TASK GOAL:
The reply should hold every record, copied exactly.

RECORDS SHOWN:
=== Begin Enclosure ===

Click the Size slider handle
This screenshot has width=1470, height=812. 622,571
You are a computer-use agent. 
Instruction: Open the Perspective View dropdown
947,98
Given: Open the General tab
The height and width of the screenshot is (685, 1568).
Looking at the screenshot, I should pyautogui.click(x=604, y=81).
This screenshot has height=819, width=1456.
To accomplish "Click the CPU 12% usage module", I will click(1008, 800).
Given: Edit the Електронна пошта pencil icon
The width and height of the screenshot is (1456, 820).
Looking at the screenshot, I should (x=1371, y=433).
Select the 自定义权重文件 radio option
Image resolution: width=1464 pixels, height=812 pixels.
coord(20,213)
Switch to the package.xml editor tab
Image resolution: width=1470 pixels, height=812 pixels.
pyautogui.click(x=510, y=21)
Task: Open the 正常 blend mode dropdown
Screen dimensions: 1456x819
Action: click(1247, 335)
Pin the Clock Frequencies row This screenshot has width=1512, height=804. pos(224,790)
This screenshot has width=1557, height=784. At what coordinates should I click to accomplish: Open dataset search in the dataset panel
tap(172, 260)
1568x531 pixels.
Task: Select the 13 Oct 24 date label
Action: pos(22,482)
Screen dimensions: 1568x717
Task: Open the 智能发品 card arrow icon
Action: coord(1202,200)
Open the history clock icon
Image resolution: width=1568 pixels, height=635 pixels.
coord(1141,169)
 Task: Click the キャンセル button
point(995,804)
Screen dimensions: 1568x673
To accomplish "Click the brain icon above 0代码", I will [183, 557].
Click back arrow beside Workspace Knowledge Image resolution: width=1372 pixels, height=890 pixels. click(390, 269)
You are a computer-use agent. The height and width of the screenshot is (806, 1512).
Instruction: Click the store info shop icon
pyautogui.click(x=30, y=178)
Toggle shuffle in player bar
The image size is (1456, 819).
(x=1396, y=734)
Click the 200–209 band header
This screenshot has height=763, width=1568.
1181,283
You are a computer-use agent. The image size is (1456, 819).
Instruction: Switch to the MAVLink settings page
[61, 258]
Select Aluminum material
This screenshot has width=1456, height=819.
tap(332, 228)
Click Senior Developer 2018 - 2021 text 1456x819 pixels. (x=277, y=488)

=== End Enclosure ===

YOUR RESPONSE:
Click the Size slider handle
This screenshot has width=1470, height=812. 622,571
You are a computer-use agent. 
Instruction: Open the Perspective View dropdown
947,98
Given: Open the General tab
The height and width of the screenshot is (685, 1568).
Looking at the screenshot, I should pyautogui.click(x=604, y=81).
This screenshot has height=819, width=1456.
To accomplish "Click the CPU 12% usage module", I will click(1008, 800).
Given: Edit the Електронна пошта pencil icon
The width and height of the screenshot is (1456, 820).
Looking at the screenshot, I should (x=1371, y=433).
Select the 自定义权重文件 radio option
Image resolution: width=1464 pixels, height=812 pixels.
coord(20,213)
Switch to the package.xml editor tab
Image resolution: width=1470 pixels, height=812 pixels.
pyautogui.click(x=510, y=21)
Task: Open the 正常 blend mode dropdown
Screen dimensions: 1456x819
Action: click(1247, 335)
Pin the Clock Frequencies row This screenshot has width=1512, height=804. pos(224,790)
This screenshot has width=1557, height=784. At what coordinates should I click to accomplish: Open dataset search in the dataset panel
tap(172, 260)
1568x531 pixels.
Task: Select the 13 Oct 24 date label
Action: pos(22,482)
Screen dimensions: 1568x717
Task: Open the 智能发品 card arrow icon
Action: coord(1202,200)
Open the history clock icon
Image resolution: width=1568 pixels, height=635 pixels.
coord(1141,169)
 Task: Click the キャンセル button
point(995,804)
Screen dimensions: 1568x673
To accomplish "Click the brain icon above 0代码", I will [183, 557].
Click back arrow beside Workspace Knowledge Image resolution: width=1372 pixels, height=890 pixels. click(390, 269)
You are a computer-use agent. The height and width of the screenshot is (806, 1512).
Instruction: Click the store info shop icon
pyautogui.click(x=30, y=178)
Toggle shuffle in player bar
The image size is (1456, 819).
(x=1396, y=734)
Click the 200–209 band header
This screenshot has height=763, width=1568.
1181,283
You are a computer-use agent. The image size is (1456, 819).
Instruction: Switch to the MAVLink settings page
[61, 258]
Select Aluminum material
This screenshot has width=1456, height=819.
tap(332, 228)
Click Senior Developer 2018 - 2021 text 1456x819 pixels. (x=277, y=488)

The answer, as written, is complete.